Dirjen Pajak sebelumnya, Sigit Priadi Pramudito, mengundurkan diri dengan alasan tidak sanggup mencapai target penerimaan pajak tahun ini. Keinginannya ini telah disampaikan sejak September 2015. Tepat di hari pertama Desember, Sigit menyampaikan surat resmi pengunduran diri dengan pertimbangan kemungkinan kecil pencapaian target penerimaan pajak sesuai dengan harapan pemerintah. Sigit tercatat sebagai pemegang jabatan tersingkat sebagai Dirjen Pajak Indonesia, yakni hanya 10 bulan menggantikan Fuad Rahmany.

Dengan itu, Pelaksana Tugas (Plt) Direktur Jenderal Pajak Kementerian Keuangan (Kemenkeu) dikerjakan oleh Ken Dwijugiasteadi. Bambang yang juga merupakan mantan Dekan Fakultas Ekonomi Universitas Indonesia tersebut mengatakan bahwa posisi Ken sebagai Plt Dirjen Pajak permanen apabila target tersebut tercapai. Ken dapat langsung dikukuhkan sebagai Dirjen Pajak defenitif tanpa harus melewati mekanisme eselon I Kementerian Keuangan. “Jadi tergantung saya, bisa diangkat langsung. Kalau sesama eselon I ‘kan bisa langsung diangkat, tidak perlu lelang lagi. Pokoknya kita lihat lagi pencapaian Desember,” ujar Bambang.

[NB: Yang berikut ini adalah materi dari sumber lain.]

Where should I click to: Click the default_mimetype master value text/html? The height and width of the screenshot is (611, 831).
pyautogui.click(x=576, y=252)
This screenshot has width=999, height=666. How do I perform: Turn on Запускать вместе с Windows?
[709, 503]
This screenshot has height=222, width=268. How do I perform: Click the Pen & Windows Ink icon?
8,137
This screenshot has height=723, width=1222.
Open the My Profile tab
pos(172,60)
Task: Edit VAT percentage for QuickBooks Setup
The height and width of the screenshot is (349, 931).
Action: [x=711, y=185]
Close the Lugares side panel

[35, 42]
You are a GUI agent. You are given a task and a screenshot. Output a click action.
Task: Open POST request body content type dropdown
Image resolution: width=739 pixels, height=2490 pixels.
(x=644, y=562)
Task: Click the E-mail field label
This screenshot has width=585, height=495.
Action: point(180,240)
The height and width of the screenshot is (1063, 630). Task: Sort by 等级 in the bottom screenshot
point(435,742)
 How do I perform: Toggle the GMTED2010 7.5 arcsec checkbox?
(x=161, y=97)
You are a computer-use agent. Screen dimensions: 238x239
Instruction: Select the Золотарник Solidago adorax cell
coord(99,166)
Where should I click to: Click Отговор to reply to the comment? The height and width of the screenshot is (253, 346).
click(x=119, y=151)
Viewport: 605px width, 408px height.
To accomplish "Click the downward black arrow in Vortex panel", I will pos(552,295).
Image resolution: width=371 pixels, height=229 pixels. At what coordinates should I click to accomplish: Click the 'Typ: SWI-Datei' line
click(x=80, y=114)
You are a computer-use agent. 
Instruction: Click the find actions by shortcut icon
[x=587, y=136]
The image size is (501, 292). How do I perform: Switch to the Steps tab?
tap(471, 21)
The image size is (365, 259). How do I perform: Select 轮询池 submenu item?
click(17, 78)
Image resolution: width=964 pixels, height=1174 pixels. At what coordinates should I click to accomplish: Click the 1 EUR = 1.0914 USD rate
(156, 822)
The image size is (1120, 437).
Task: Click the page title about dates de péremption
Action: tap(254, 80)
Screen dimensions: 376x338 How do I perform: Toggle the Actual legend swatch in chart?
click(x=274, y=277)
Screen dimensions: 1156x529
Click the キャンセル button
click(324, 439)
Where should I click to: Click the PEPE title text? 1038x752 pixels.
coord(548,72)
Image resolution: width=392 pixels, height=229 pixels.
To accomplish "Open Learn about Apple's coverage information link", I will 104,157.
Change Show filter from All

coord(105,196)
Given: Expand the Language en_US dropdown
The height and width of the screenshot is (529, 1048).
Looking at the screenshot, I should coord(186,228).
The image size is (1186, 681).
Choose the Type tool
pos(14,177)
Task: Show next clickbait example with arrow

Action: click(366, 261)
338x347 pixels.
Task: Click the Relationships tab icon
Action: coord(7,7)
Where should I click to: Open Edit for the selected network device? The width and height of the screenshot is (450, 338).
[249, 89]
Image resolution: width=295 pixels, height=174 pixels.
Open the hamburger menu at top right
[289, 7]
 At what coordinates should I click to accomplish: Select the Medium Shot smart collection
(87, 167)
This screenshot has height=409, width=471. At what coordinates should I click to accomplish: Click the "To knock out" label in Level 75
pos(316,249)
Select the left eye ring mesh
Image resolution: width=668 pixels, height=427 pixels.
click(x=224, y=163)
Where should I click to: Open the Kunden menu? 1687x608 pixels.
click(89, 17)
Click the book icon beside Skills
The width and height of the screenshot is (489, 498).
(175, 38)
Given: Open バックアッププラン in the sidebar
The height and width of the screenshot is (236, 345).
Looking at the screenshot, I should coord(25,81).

Sebelum menjabat Plt Dirjen Pajak, Ken menjabat sebagai Staf Ahli Menteri Keuangan bidang Peraturan dan Penegakan Hukum Pajak, sempat menjadi Kepala Kantor Wilayah Direktorat Jenderal Pajak Jawa Timur II, pernah menduduki posisi strategis di DJP perwakilan daerah maupun di tingkat pusat. Urusan penyerapan pajak Desember ini dialihkan kepada Ken yang menurut Bambang merupakan orang yang paham situasi di lapangan.

Secara umum, Bambang melihat 2015 adalah tahun yang cukup kompleks mengingat permasalahan ekonomi dunia yang mencapai puncaknya pada tahun ini. Nilai rupiah terhadap dolar AS sempat bernilai di atas Rp 14.000 sementara asumsi rupiah terhadap dolar yang digunakan pada APBNP dipatok sebesar Rp 12.500. Menurut Bambang, isu kenaikan tingkat bunga acuan Bank Sentral Amerika Serikat ata The Federal Reserve sudah dimulai sejak pertengahan 2013 dan masih akan memberi imbas negatif hingga dua sampai tiga tahun mendatang. Belum lagi anjloknya harga komoditas yang sangat berpengaruh pada perusahaan dan lapangan kerja sektor industri minyak dan batu bara.

Beberapa waktu lalu dunia juga turut merasakan pengaruh perlambatan ekonomi Tiongkok dengan pertumbuhan ekonomi tidak mencapai tujuh persen. Menurut kajian International Monetary Fund (IMF), pertumbuhan perekonomian global hanya akan mencapai 3,1% sementara realisasi pertumbuhan tahun lalu 3,4% dan proyeksi tahun depan 3,6%.